--- TASK INSTRUCTIONS ---
In the records below, find the line containing "763x525 pixels. How"; copy exactly that line and all lines after it to the end, and nothing else.

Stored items

──────

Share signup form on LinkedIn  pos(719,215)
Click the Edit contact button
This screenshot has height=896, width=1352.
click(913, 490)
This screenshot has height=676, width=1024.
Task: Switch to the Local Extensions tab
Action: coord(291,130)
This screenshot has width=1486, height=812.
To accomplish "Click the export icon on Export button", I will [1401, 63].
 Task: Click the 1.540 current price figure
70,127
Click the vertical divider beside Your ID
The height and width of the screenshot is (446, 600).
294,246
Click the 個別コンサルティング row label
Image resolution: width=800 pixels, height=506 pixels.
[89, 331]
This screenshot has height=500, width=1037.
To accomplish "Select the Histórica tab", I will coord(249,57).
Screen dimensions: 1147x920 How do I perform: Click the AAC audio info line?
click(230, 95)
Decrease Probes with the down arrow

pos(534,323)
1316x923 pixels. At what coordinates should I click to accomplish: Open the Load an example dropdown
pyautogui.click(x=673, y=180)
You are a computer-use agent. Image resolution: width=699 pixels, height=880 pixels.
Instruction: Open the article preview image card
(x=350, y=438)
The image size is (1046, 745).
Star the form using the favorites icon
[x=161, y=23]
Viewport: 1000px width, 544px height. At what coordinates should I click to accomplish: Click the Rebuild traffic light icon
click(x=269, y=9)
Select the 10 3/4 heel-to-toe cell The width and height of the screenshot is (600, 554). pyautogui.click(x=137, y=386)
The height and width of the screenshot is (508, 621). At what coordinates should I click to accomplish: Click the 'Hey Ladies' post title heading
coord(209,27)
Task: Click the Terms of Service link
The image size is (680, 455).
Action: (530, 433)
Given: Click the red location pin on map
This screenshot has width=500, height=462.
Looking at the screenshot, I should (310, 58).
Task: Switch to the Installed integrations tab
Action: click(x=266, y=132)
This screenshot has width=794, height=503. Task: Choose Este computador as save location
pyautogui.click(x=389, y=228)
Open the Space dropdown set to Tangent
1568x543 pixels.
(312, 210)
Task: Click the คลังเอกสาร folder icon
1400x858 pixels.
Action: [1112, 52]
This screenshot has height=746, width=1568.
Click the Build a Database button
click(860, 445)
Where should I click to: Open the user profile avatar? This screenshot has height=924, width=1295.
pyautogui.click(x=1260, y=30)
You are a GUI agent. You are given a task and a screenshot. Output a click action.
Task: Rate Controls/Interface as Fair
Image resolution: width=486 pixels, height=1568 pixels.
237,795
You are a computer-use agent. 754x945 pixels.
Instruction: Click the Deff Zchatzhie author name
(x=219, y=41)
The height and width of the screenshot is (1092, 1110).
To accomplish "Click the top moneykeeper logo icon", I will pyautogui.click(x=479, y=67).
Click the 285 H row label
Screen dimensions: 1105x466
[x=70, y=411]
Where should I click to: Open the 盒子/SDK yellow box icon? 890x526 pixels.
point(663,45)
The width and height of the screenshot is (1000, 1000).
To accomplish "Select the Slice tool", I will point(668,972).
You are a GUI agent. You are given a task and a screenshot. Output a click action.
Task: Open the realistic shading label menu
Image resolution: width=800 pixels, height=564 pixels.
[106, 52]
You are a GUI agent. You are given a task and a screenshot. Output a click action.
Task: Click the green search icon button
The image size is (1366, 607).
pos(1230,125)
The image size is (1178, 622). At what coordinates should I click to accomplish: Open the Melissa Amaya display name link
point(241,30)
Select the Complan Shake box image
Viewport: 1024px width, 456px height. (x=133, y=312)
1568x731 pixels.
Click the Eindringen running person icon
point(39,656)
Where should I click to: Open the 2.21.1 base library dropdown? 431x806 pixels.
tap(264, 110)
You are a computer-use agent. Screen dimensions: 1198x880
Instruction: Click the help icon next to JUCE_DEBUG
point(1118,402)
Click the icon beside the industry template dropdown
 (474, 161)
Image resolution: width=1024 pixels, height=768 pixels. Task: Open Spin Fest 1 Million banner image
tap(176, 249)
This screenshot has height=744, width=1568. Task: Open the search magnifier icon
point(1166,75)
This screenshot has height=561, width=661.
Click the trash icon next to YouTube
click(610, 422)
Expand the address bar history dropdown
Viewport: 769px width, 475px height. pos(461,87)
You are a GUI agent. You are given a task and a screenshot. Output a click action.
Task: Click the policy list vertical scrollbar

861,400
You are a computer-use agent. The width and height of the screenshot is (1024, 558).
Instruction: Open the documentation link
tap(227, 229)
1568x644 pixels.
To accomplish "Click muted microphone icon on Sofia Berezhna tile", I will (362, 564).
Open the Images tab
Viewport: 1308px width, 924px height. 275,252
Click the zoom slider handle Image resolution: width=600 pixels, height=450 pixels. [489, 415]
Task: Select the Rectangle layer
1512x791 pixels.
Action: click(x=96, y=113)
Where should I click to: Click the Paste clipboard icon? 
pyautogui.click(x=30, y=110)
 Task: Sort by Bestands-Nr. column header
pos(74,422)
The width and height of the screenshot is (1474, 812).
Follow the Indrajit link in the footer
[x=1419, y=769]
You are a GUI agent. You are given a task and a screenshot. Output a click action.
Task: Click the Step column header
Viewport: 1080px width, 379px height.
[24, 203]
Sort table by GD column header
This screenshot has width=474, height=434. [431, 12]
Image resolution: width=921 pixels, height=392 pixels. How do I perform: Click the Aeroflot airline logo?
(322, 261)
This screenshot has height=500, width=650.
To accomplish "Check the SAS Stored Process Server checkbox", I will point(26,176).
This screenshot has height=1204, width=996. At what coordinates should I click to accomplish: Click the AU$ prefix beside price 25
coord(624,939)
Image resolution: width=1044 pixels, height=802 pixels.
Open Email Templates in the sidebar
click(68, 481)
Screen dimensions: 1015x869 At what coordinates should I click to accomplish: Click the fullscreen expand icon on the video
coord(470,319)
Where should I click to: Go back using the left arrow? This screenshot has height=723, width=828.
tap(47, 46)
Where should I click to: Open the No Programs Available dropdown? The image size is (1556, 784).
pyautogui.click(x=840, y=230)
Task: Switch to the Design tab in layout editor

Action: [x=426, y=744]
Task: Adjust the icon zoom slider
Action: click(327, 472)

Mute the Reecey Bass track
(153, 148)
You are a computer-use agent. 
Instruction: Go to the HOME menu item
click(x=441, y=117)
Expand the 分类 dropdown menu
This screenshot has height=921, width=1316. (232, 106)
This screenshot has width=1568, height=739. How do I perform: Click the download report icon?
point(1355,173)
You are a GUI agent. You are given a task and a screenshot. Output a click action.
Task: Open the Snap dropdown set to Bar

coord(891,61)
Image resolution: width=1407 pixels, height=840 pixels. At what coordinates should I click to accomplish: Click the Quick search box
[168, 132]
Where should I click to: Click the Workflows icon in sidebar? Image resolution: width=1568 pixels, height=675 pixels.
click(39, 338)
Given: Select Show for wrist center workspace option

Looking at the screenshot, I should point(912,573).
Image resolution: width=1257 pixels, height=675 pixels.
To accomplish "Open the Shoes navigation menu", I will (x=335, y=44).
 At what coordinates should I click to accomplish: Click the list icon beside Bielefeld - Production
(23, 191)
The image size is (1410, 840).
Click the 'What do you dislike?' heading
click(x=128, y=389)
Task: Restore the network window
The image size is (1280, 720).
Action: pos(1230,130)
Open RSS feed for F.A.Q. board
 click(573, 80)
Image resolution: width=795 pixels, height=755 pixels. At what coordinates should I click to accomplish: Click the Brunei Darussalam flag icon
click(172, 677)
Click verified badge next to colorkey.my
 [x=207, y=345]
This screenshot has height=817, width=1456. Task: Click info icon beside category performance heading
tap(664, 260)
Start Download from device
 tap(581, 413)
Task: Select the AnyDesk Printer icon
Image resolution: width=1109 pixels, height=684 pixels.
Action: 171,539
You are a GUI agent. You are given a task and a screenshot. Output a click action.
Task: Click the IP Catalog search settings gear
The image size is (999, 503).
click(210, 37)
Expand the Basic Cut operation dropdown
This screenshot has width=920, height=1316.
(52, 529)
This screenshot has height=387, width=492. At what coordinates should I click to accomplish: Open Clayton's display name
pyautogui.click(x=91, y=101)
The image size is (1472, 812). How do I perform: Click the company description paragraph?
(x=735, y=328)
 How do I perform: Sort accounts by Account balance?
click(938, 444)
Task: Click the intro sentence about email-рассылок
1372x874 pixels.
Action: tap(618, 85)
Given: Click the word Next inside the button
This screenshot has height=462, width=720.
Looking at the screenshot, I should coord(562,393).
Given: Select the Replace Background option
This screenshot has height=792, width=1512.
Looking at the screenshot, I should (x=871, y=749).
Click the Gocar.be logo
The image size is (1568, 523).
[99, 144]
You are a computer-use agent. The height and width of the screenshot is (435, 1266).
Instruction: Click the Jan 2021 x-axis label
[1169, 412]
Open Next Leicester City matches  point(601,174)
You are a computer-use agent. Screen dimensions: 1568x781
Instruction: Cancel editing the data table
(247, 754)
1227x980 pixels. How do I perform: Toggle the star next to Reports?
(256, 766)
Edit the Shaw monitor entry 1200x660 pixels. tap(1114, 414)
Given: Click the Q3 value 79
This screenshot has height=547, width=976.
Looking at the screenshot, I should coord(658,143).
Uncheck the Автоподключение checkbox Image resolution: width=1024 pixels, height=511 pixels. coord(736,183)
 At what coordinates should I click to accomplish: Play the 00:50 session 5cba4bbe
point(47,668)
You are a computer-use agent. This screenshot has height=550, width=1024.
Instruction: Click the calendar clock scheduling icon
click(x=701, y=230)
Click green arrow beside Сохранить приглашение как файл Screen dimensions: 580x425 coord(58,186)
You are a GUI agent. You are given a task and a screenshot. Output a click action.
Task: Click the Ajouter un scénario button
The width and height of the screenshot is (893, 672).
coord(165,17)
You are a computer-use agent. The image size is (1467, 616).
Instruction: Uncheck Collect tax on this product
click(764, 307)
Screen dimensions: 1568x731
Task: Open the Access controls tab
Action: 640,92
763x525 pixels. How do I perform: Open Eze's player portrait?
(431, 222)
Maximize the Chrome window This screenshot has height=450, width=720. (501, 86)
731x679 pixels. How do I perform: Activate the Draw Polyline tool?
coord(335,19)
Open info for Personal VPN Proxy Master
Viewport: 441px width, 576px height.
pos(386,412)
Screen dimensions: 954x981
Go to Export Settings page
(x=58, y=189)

──────

--- SOLVED EXERCISE ---
763x525 pixels. How do I perform: Open Eze's player portrait?
(431, 222)
Maximize the Chrome window This screenshot has height=450, width=720. (501, 86)
731x679 pixels. How do I perform: Activate the Draw Polyline tool?
coord(335,19)
Open info for Personal VPN Proxy Master
Viewport: 441px width, 576px height.
pos(386,412)
Screen dimensions: 954x981
Go to Export Settings page
(x=58, y=189)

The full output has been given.